Ce n’est qu’un jeu ! Mais quel jeu ! Il fit la fortune de son légendaire inventeur, Sissa, un sage indien que son roi souhaitait récompenser pour sa magistrale création. Sissa demanda que l’on pose un grain de riz sur la première case de l’échiquier, puis deux sur la deuxième, quatre sur la troisième, huit sur la quatrième, et ainsi de suite jusqu’à la soixante-quatrième et dernière case. La modicité de la requête fit sourire le roi, qui donna les ordres nécessaires. Et pourtant… Si l’on dépose un grain de riz en ligne tous les millimètres, il faudrait un plateau long de 18.500 milliards de kilomètres pour aligner tous les grains nécessaires[ref]Pour les lecteurs passionnés, voici le nombre de grains de riz correspondant à la demande de Sissa : 18.446.744.073.709.551.615.[/ref] ! Un jeu magique, donc.

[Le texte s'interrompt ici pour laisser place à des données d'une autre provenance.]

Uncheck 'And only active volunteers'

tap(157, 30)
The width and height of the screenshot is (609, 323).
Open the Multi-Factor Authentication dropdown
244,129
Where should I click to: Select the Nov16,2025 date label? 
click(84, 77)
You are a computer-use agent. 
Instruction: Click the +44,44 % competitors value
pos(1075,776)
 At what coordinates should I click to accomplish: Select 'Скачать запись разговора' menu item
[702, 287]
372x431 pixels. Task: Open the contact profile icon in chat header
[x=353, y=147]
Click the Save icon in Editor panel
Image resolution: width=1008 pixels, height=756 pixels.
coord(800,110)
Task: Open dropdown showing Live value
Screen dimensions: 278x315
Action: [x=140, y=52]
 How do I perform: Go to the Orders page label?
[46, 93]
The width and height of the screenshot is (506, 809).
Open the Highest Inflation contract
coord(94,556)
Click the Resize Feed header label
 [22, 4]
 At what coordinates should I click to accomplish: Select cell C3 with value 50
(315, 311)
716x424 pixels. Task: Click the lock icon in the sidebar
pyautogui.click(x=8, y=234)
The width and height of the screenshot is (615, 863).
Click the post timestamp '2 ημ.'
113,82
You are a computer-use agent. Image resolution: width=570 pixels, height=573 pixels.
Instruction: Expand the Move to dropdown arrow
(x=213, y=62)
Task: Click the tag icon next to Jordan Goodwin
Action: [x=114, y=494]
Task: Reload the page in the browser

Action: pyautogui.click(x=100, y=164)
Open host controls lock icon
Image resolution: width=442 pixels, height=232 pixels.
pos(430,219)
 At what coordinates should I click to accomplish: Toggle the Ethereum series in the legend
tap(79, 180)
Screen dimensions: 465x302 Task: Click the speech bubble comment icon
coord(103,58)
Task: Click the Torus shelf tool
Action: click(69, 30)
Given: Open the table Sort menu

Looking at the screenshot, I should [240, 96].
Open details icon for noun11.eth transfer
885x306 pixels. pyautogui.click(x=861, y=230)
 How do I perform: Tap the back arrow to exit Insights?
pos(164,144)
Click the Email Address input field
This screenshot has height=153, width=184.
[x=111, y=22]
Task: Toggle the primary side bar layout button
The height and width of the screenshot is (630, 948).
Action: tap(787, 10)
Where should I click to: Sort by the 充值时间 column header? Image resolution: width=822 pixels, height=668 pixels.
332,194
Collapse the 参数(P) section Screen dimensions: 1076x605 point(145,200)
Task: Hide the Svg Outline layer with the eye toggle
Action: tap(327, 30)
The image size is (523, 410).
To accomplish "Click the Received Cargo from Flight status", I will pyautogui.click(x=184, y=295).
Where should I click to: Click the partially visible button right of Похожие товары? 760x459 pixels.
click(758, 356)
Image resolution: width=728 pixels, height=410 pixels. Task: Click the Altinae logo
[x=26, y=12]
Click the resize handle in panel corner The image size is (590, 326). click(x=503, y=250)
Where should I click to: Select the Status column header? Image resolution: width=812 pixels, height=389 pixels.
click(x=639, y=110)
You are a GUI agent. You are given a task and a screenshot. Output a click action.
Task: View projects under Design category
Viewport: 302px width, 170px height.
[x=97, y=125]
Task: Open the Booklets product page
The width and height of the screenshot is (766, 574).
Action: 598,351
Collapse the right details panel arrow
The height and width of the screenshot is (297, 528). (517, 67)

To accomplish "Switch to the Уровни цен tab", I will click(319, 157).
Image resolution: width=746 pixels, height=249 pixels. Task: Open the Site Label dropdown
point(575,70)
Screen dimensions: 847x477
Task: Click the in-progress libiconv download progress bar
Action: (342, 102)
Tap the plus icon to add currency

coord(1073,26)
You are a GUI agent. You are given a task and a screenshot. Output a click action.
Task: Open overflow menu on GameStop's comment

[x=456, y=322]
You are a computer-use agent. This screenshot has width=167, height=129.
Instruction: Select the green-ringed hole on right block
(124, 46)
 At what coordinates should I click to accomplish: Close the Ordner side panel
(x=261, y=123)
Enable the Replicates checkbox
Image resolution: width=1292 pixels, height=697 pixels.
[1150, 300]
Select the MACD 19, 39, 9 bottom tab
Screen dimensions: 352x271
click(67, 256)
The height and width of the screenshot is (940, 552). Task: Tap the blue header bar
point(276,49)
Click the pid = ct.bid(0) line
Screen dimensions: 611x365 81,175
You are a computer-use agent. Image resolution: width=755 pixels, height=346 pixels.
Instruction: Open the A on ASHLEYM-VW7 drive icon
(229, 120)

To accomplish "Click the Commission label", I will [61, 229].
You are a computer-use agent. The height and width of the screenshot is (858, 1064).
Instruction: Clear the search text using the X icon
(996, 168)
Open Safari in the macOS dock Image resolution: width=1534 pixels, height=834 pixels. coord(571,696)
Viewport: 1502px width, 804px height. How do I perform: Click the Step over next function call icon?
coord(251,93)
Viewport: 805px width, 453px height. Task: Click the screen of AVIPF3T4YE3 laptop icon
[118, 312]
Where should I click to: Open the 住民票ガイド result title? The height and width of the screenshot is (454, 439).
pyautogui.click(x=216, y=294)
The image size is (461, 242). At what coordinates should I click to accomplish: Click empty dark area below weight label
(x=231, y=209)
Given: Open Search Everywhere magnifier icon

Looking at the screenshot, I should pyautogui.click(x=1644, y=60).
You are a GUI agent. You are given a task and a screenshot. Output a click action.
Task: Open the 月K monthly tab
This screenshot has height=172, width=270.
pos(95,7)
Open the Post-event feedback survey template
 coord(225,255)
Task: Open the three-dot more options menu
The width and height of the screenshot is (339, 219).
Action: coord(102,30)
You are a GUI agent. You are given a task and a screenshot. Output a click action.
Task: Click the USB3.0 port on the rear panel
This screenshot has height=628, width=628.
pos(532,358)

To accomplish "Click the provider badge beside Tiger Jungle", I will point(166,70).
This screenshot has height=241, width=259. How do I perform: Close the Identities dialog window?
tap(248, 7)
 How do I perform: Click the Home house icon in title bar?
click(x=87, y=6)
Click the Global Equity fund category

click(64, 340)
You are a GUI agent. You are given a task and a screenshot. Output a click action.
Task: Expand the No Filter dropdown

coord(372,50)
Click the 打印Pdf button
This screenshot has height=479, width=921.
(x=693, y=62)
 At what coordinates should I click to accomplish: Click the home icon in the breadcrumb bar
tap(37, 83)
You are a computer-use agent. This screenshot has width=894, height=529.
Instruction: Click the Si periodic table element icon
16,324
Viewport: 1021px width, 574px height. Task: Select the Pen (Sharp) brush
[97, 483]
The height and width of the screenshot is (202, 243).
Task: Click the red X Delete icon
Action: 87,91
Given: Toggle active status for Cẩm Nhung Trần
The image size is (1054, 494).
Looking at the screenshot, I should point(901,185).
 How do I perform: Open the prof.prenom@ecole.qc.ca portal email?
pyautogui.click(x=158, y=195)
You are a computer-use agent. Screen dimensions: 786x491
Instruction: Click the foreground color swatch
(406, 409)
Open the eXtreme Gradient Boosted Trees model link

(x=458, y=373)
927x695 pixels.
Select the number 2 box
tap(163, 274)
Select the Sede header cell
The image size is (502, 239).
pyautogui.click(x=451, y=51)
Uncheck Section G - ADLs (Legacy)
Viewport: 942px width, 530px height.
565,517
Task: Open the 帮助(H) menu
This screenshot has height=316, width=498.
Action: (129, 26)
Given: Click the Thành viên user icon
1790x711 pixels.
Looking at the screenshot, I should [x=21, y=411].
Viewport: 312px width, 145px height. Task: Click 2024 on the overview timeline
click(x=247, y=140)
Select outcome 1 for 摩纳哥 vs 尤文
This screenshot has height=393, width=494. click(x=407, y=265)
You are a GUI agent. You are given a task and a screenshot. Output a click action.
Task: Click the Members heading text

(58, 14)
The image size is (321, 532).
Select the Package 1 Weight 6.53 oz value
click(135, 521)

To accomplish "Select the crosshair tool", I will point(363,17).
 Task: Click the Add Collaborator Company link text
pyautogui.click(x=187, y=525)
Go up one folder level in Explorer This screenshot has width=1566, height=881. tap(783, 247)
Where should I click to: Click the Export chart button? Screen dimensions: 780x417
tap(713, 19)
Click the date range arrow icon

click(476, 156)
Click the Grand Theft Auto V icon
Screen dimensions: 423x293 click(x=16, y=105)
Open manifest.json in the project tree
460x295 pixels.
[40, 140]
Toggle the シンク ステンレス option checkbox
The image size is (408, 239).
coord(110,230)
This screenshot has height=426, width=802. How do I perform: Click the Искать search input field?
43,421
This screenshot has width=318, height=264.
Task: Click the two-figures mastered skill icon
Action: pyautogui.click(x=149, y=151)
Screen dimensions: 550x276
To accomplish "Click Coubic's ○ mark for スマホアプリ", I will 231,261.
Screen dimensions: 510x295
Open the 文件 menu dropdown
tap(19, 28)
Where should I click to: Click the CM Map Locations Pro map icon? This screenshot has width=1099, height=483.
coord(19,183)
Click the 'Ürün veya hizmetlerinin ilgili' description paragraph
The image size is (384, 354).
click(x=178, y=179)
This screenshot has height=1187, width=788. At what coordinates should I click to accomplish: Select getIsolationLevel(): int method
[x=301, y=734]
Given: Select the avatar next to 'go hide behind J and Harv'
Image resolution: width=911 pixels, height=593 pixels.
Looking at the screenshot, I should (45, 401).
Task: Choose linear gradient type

Et la magie opère toujours !

Le championnat du monde d’échecs se déroule en ce moment. La fine fleur du gambit est réunie à Riyad, Arabie saoudite, depuis mardi dernier. "Ils sont venus, ils sont tous là…", chantait Aznavour. Eh bien, non ! Une grande joueuse manque à l’appel : Anna Muzychuk, une Ukrainienne de 27 ans, grand maître international depuis 2012, deuxième joueuse mondiale actuelle, championne du monde féminine de blitz[ref]Parties où le temps de réflexion pour jouer un coup est limité.[/ref] en 2014 et 2016, et bien placée pour conserver son titre. Anna a décidé de ne pas faire le voyage de Riyad. Pourquoi ? Écoutons-la :

Je ne veux pas jouer avec les règles d’un autre, ni porter l’abaya, ni être accompagnée si je veux sortir, ni me sentir considérée comme une créature inférieure… Je veux tenir bon sur mes principes. C’est pourquoi je décide de boycotter cet événement.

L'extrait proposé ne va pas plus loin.